Four years after he died, Steve Hall is still making an impact at Grandview Heights High School.
Hall died Feb. 17, 2015, at age 44 after a long battle with colon cancer. The Steve Hall Memorial Fund was established after the math teacher's death.
For three years, the fund has provided annual scholarships to two students at Grandview High School and one student at Hall's alma mater, Wayne Trace High School in Haviland.
"It's his lasting legacy," said Grandview math teacher Kevin Richards.
"The impact Steve had on our community and our school was incredible," Richards said. "What is so gratifying is seeing that his legacy is continuing at our school, even though none of our students had him as a teacher."
Students held the latest edition of the Funk Ball on Feb. 9 at the school.
"After Steve was diagnosed with cancer, the kids wanted to raise money for the family to help with his medical expenses," Richards said. "They called it the 'Funk Ball for Hall.' After Steve passed away, they continued to want to hold the event to raise money to provide scholarships in Steve's name."
This year's event raised $870, he said.
Both Hall and Richards were part of an informal group, mostly Grandview and Marble Cliff residents, who called themselves the Fat Man.
"It was just a humorous name we came up with," Richards said. "We'd get together and play basketball. We still get together and play basketball on Thursday nights, participate in an indoor golf league and other things."
Hall was one of the key members of the Fat Man; his good nature influenced the atmosphere when the group got together, Marble Cliff Village Council President Matt Cincione said.
"He really enjoyed the camaraderie and the humor," he said. "He helped make things really fun when we were together."
It was a bitter irony for the Fat Man that the day Hall died was Fat Tuesday, Richards said.
Members of the Fat Man created the memorial fund to honor their friend, he said.
Since Hall's death, they have gathered each year on Fat Tuesday at Woodland's Backyard to celebrate Hall's life.
"The guys in our group, as wonderful as they are, always bring their checkbook to the gathering to make a donation to the memorial fund," Richards said.
This year's gathering will be held at 8 p.m.
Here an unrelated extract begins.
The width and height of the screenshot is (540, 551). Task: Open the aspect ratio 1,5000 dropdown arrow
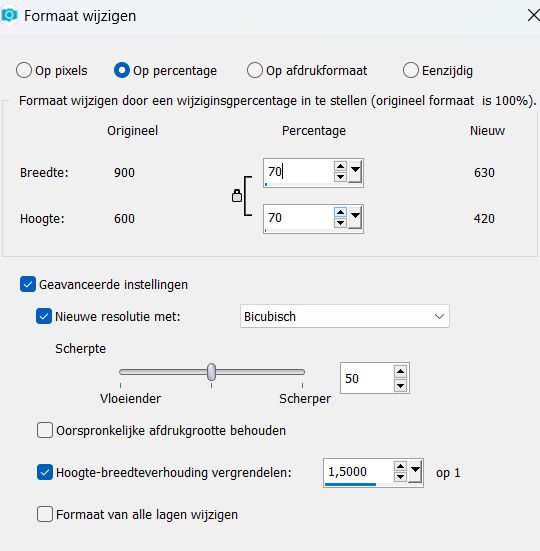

Tuesday, March 5, at Woodland's, 668 Grandview Ave.
Anyone who would like to join in the celebration is invited to attend, Richards said.
"It's just a chance to get together and share some memories about Steve and have a lot of laughs telling Steve stories," he said. "It's a fun night for all of us, except Steve's not there."
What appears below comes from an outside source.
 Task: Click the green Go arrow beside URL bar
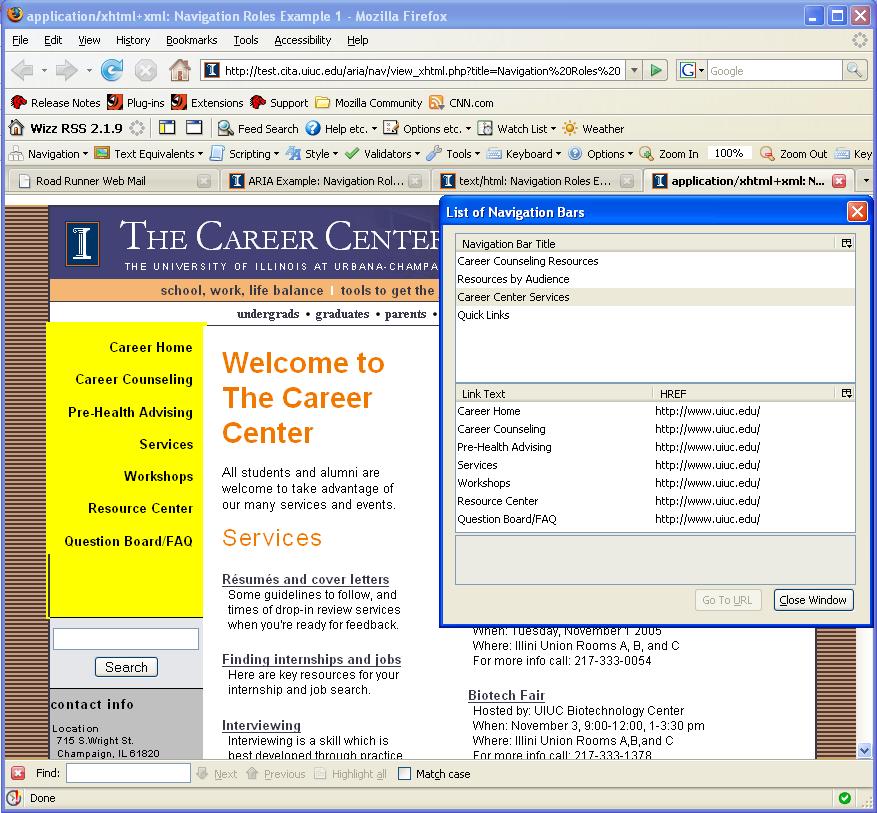(656, 70)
"It's really a low-key kind of event," Cincione said. "We get together, have a drink and make a toast to Steve's memory."
Donations to the memorial fund will be accepted at the event and also may be sent to Richards care of Grandview Heights High School, 1587 W. Third Ave., Columbus 43212.
Seniors are invited to apply each year for memorial scholarships, which vary in size from year to year, Richards said.
"We look to recognize students who share some of the same characteristics that defined Steve," he said.
Hall was dedicated to making the world a better place, Richards said.
"He majored in engineering and was working in a position with Brink Heat, helping take care of some of their accounts," he said. "Steve would travel all around for his job, to Phoenix, Austin, San Francisco and England. It was an incredible job, but he'd say, 'I don't think I'm having any impact on the community or the state of the world.' "
Richards said his friend and former college roommate decided he wanted to go back to school and become a teacher.
"I asked him if he was sure this was what he wanted to do, because he wasn't going to be making half the money as a teacher," he said. "That didn't matter to Steve. He wanted to make a difference."
Hall served as a student teacher in Richards' classroom.
Just after Hall earned his education degree, two math teachers retired at Grandview High School, and he joined the school's staff in fall 1997.
Hall, a former Ohio State University men's basketball player who stood 6 feet 8 inches tall, spent the next 18 years at the school, teaching math and serving as a coach for girls basketball and tennis and an assistant coach for boys basketball.